Do you mean glass guy?


----------



## mindy (Dec 22, 2010)

Arctangent said:


> Well it's a complex problem, and I dont have the glass/silicon/de-rimmed experience to say from my gut. I don't want to say yes and then hear back that it failed on you. I provided the measurements only in an effort to help you make your decision.
> 
> I do remember hearing from a civil prof who was a self proclaimed "gass guy" that even a static stress on glass will weaken it over time. So it might work for a couple years and THEN fail. I'm on the conservative side so my suggestion would be to stick to de-rimming tanks with low height to volume ratios.


thanks  

i still don't know what to do. i have to think about it longer. i would love to have a rimless tank but i don't want to come home to dead fish one day! 

i don't think that i am able to find a rimless tank at my lfs. they don't have much at all. maybe i should look into it though.


----------



## Arctangent (Feb 22, 2010)

boringname said:


> Do you mean glass guy?


 Nope, a flatus connoisseur....Yes GLASS. lol.



mindy said:


> i have to think about it longer.


:wink:


----------



## chumlee (Nov 4, 2010)

Yeah my tank is still holding water and it's been about 24 hrs. 

BTW I would think this guy knows something about math/physics lol his name is arctangent afterall.


----------



## mindy (Dec 22, 2010)

i think that when i read your post, arctangent, i skipped over the bottom part that said that i should stick with a less deep tank. :redface:

i am not going to do it. it makes me sad because it would look SO much nicer. maybe i will try my 10 gallon instead.

thank you.


----------



## chumlee (Nov 4, 2010)

just buy a 20 long


----------



## mindy (Dec 22, 2010)

i would love to but i am trying to keep the costs low. also, there isn't much choice for me at my lfs. i would have to get something shipped to me. and, if i am going to go that route then i am getting rimless and big and expensive. it will have to wait a while for that. hopefully by next fall...


----------



## chumlee (Nov 4, 2010)

If you wait for a petco 1$/gal sale u can get a 20g long for 20 bucks


----------



## kevmo911 (Sep 24, 2010)

I believe PetSmart has 20L's for something like $32 regularly.
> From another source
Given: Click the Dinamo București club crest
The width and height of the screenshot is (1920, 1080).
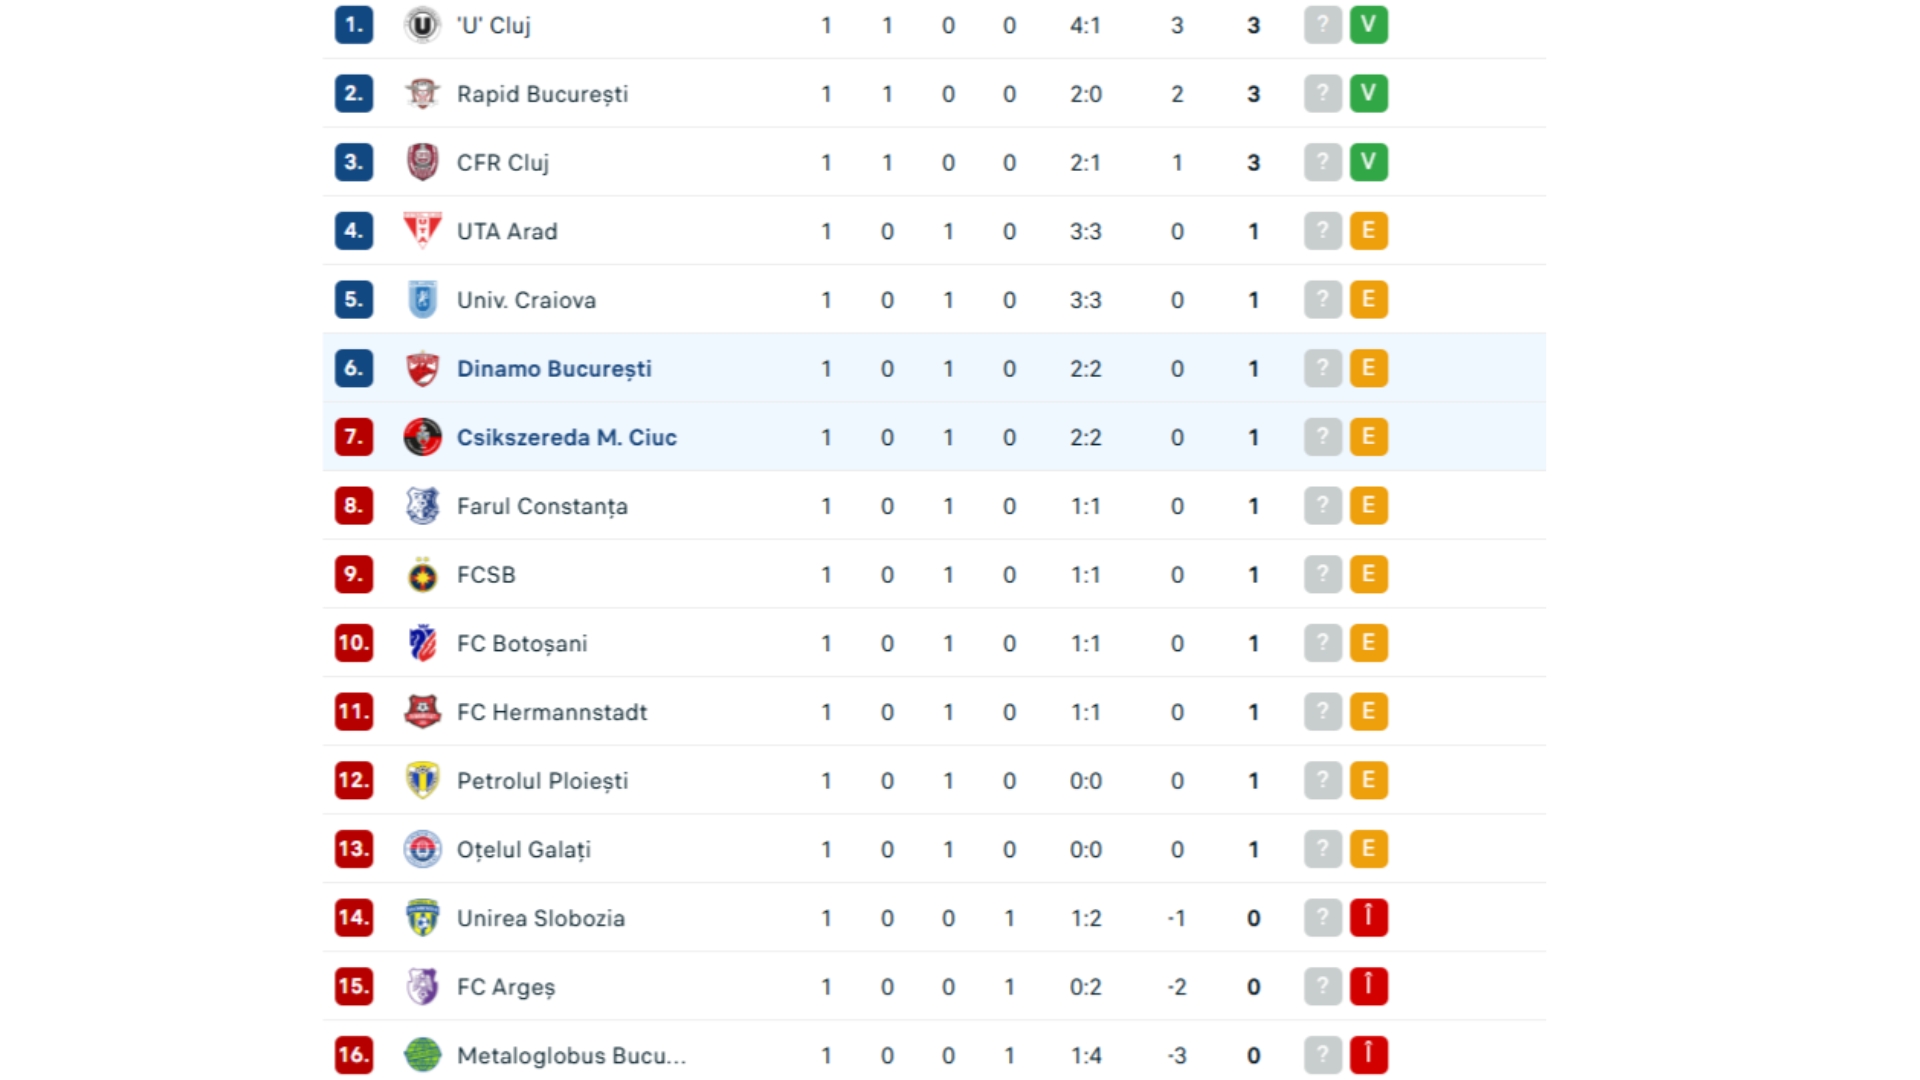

Here, anyway.


----------



## yikesjason (Jul 2, 2008)

Check around some of your LFS for Mr Aqua tanks. They make some nice rimless tanks for great prices.


----------



## meowfish (Jan 5, 2011)

chumlee said:


> I did the 20L And it looks awesome. It came out very very cleanly. Ill post some pics later i just got done i need some sleep lol that was a lot of work. I actually set the tank up with water and everything already...
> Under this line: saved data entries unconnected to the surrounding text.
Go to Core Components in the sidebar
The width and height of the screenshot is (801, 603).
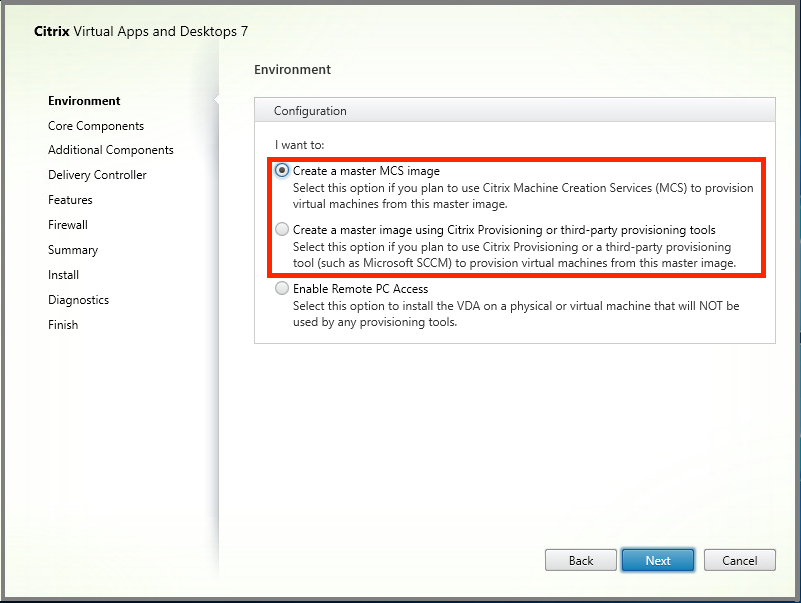[96, 126]
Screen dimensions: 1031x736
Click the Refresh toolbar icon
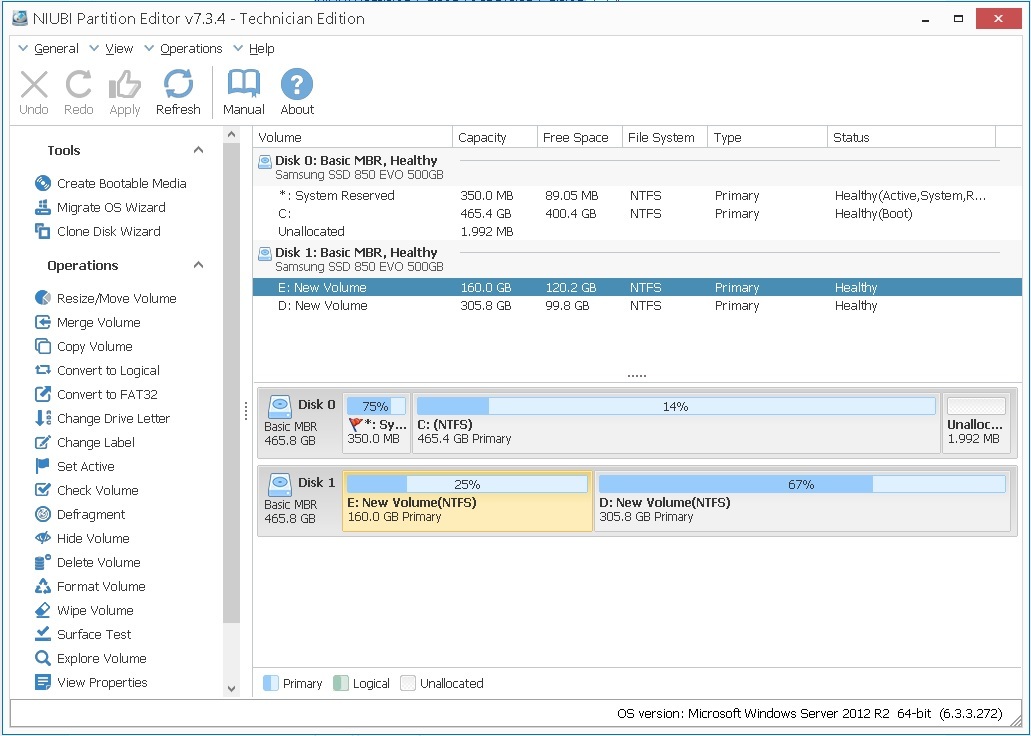point(178,85)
Have you taken your pictures yet? I have a 20L I need to drain and move, after seeing this thread I'm eager to see photos of the finished product!


----------



## mindy (Dec 22, 2010)

chumlee said:


> If you wait for a petco 1$/gal sale u can get a 20g long for 20 bucks





kevmo911 said:


> I believe PetSmart has 20L's for something like $32 regularly. Here, anyway.





yikesjason said:


> Check around some of your LFS for Mr Aqua tanks. They make some nice rimless tanks for great prices.


thanks for the suggestions guys. i would love to get one of those tanks but unfortunately those stores aren't even in my province. 
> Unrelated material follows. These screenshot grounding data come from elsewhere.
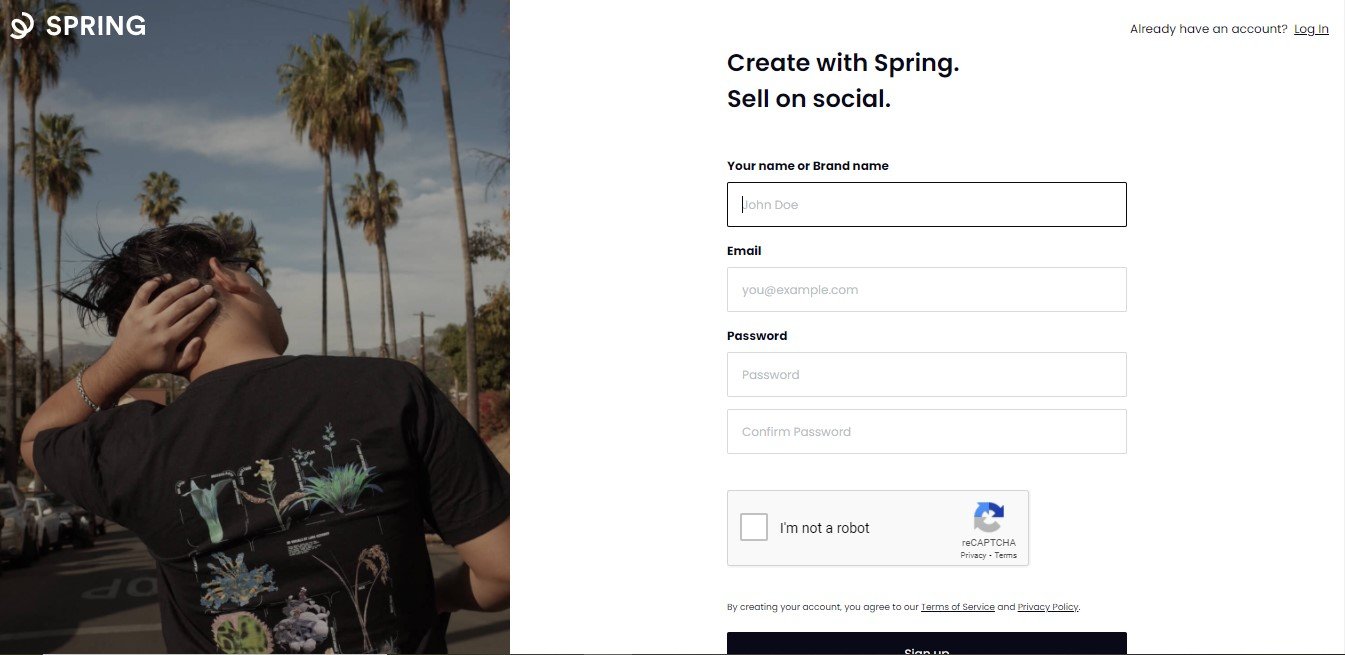This screenshot has width=1345, height=655.
Task: Click the Password field label
Action: (757, 335)
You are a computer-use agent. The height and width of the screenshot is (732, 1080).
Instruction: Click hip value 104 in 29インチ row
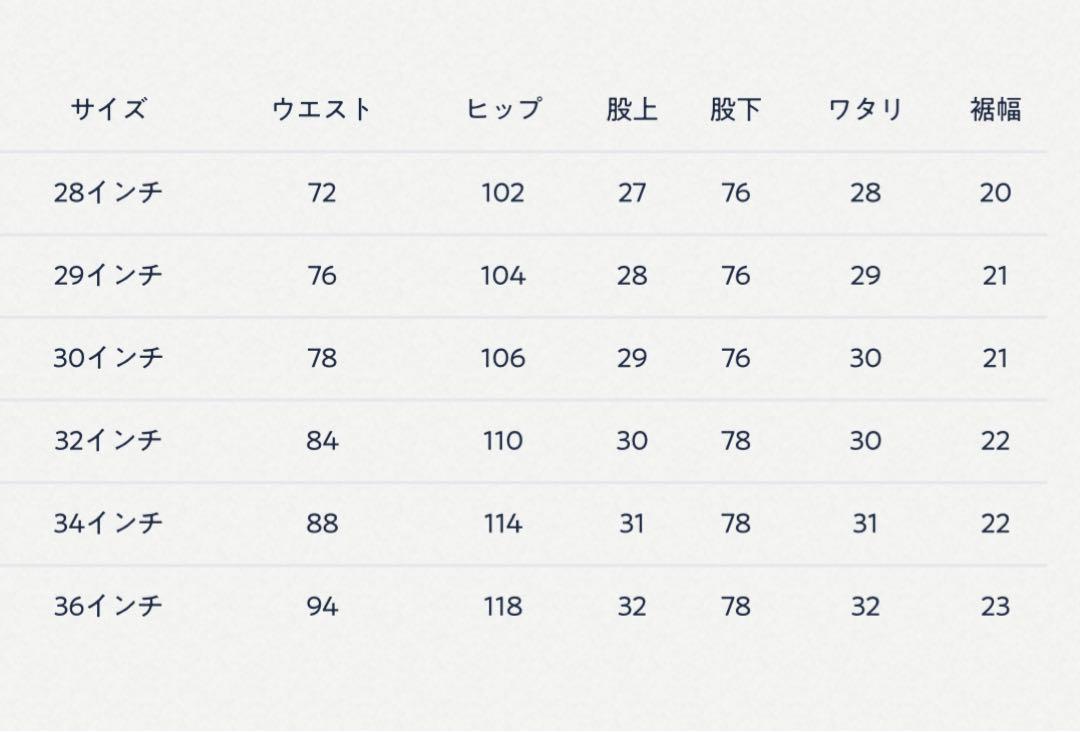(503, 275)
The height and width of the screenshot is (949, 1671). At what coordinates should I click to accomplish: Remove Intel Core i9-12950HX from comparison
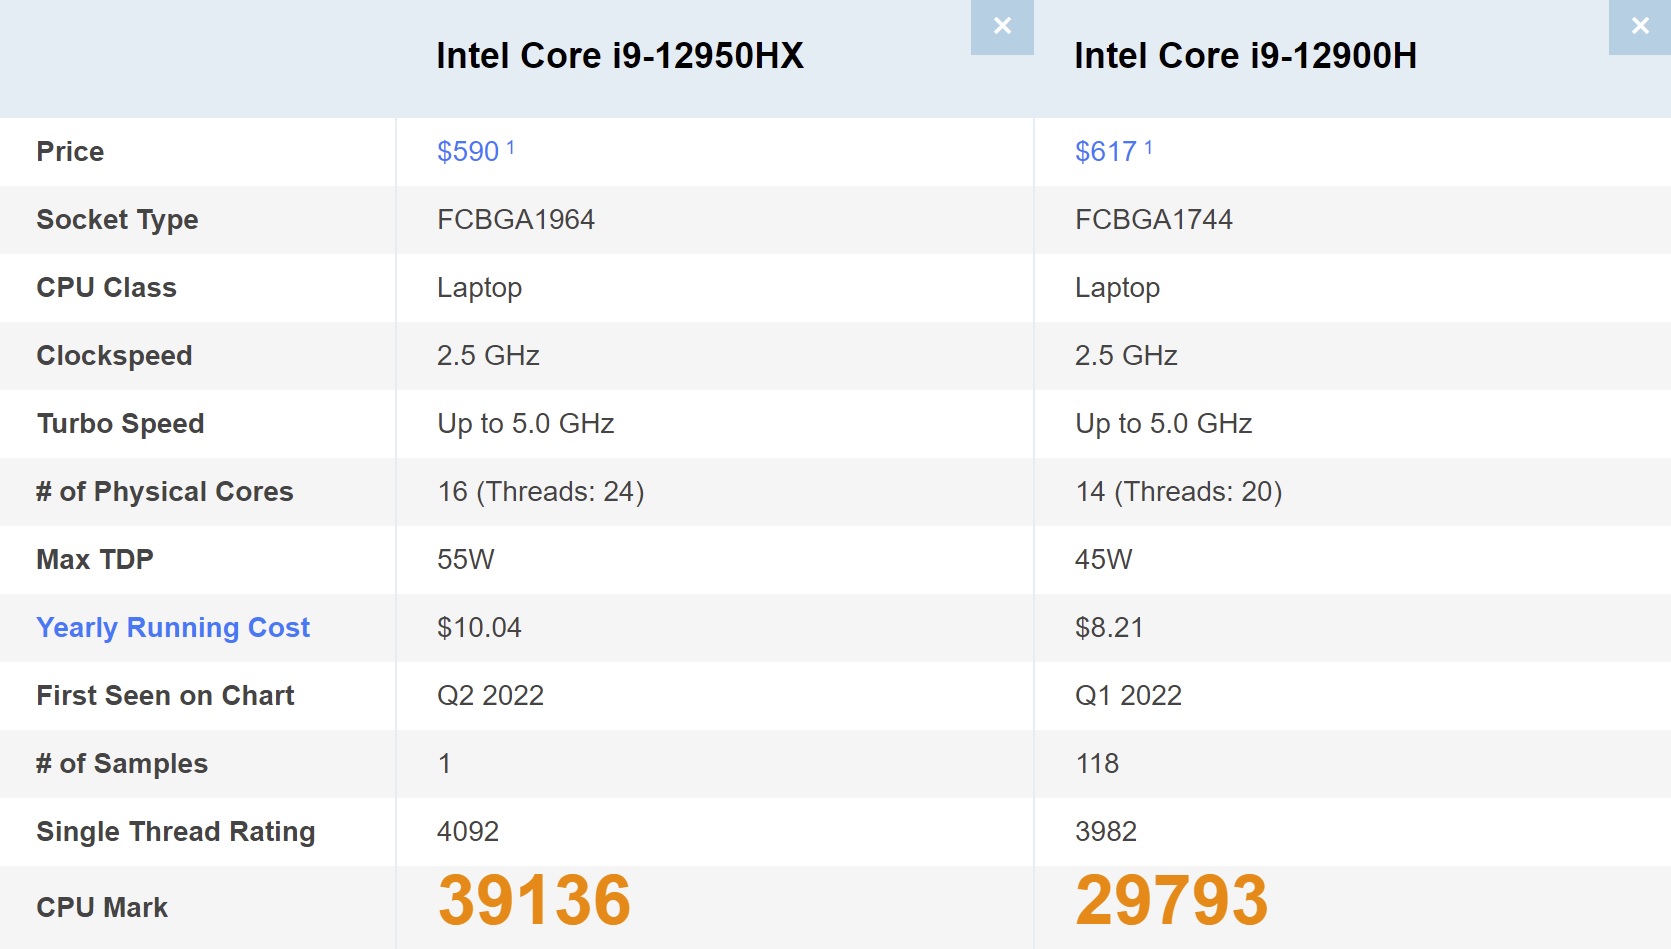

there is only one lfs and it is 2 1/2 hours away! i will check but i can guarantee that anything there will be drastically over priced. i guess he can do that being the only pet store around and being an @$$. 

i will keep looking though!


----------



## mindy (Dec 22, 2010)

meowfish said:


> Have you taken your pictures yet? I have a 20L I need to drain and move, after seeing this thread I'm eager to see photos of the finished product!


yes, i am eager to see it too!


----------



## chumlee (Nov 4, 2010)

sorry you guys ill go take them now haha i had to charge my camera


----------



## chumlee (Nov 4, 2010)

for some reason when i uploaded it really reduced the image quality...that never normally happens

sorry for the tank looking so bare it was just set up and the angelfish is leaving shortly, and an iwagumi scape is moving in.


----------



## orchidman (Dec 15, 2010)

Beautiful! I just de rimmed my 20 long as well. I only did the top rim though. Can't wait to set mine up!


You can call me Bob


----------



## Aubzilla (Mar 2, 2008)

Looks good- I can't see any bowing. :thumbsup:


----------



## chumlee (Nov 4, 2010)

I only did the top rim as well


----------



## meowfish (Jan 5, 2011)

WOW! That looks amazing! Ok, I'm sold, will do mine this week lol


----------



## Green024 (Sep 19, 2009)

chumlee, which DIY de-rimming thread did you use? Is there anything you would do differently if you were to try again?


----------



## mindy (Dec 22, 2010)

that looks so great!


----------



## chumlee (Nov 4, 2010)

I didn't use a diy thread and I wouldnt change anything if I did it again. I took a metal putty knife thing with a sharp edge on it and slipped it under the rim until the rim was loose. It wouldn't come off so I took a heat gun soldering iron thingy and melted the corner of the plastic which made it peel off nicely. I scraped the remainder of the silicon off with a razor blade. It took like 3 hours to do. 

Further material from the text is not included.